YOUR INSTRUCTIONS> Update the lines starting at the first one and ending at the one containing "[x=77, y=18]". Replace "Screen dimensions" with "Display size" and leave everything else unchanged.

==================================================

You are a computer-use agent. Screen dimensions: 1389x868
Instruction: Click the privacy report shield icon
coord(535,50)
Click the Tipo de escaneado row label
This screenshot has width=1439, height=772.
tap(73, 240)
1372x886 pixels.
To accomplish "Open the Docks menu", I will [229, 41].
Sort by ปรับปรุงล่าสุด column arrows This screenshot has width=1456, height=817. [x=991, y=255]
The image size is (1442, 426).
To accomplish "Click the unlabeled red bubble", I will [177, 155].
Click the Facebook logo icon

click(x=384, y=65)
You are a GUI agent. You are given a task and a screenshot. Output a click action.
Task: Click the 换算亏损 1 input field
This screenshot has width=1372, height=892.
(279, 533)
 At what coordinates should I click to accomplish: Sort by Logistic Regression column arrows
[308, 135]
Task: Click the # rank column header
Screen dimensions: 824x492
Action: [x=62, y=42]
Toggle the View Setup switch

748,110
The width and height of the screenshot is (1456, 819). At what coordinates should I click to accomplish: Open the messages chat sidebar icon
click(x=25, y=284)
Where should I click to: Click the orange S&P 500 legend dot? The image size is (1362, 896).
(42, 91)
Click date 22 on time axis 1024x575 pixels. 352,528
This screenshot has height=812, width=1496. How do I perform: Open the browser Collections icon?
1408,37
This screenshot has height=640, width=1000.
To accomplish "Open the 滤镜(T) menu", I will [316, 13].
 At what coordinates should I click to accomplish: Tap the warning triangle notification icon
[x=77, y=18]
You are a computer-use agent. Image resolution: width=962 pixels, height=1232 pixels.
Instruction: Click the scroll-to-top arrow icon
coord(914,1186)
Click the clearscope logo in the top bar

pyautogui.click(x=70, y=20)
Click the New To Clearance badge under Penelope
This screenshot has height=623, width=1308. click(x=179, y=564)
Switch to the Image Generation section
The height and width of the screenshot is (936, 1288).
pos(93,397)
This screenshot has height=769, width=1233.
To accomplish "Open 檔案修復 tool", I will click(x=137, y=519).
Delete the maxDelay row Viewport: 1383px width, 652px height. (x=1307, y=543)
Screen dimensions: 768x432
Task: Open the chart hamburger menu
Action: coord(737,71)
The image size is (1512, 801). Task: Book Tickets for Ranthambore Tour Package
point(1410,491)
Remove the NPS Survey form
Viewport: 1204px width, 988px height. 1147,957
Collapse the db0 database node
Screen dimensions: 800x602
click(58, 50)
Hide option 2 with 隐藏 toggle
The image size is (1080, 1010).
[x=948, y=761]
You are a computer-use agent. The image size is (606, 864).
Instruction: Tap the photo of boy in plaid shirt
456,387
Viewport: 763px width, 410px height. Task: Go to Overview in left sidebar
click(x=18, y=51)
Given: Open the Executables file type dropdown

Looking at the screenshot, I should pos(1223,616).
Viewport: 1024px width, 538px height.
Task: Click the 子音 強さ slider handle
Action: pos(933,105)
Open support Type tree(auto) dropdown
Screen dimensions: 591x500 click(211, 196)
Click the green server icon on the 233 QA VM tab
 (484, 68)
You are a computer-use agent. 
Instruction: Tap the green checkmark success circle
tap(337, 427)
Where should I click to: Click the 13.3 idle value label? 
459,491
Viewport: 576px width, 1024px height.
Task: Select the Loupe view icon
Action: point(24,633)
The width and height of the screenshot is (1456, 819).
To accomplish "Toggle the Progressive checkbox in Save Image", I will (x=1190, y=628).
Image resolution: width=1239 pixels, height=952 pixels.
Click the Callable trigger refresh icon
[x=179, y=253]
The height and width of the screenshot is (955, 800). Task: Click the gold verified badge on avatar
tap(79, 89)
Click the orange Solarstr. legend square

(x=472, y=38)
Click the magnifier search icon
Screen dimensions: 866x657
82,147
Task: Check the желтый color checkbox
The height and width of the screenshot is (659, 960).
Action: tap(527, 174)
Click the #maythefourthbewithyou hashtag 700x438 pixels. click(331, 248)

==================================================

SOLUTION>
You are a computer-use agent. Display size: 1389x868
Instruction: Click the privacy report shield icon
coord(535,50)
Click the Tipo de escaneado row label
This screenshot has width=1439, height=772.
tap(73, 240)
1372x886 pixels.
To accomplish "Open the Docks menu", I will [229, 41].
Sort by ปรับปรุงล่าสุด column arrows This screenshot has width=1456, height=817. [x=991, y=255]
The image size is (1442, 426).
To accomplish "Click the unlabeled red bubble", I will [177, 155].
Click the Facebook logo icon

click(x=384, y=65)
You are a GUI agent. You are given a task and a screenshot. Output a click action.
Task: Click the 换算亏损 1 input field
This screenshot has width=1372, height=892.
(279, 533)
 At what coordinates should I click to accomplish: Sort by Logistic Regression column arrows
[308, 135]
Task: Click the # rank column header
Display size: 824x492
Action: [x=62, y=42]
Toggle the View Setup switch

748,110
The width and height of the screenshot is (1456, 819). At what coordinates should I click to accomplish: Open the messages chat sidebar icon
click(x=25, y=284)
Where should I click to: Click the orange S&P 500 legend dot? The image size is (1362, 896).
(42, 91)
Click date 22 on time axis 1024x575 pixels. 352,528
This screenshot has height=812, width=1496. How do I perform: Open the browser Collections icon?
1408,37
This screenshot has height=640, width=1000.
To accomplish "Open the 滤镜(T) menu", I will [316, 13].
 At what coordinates should I click to accomplish: Tap the warning triangle notification icon
[x=77, y=18]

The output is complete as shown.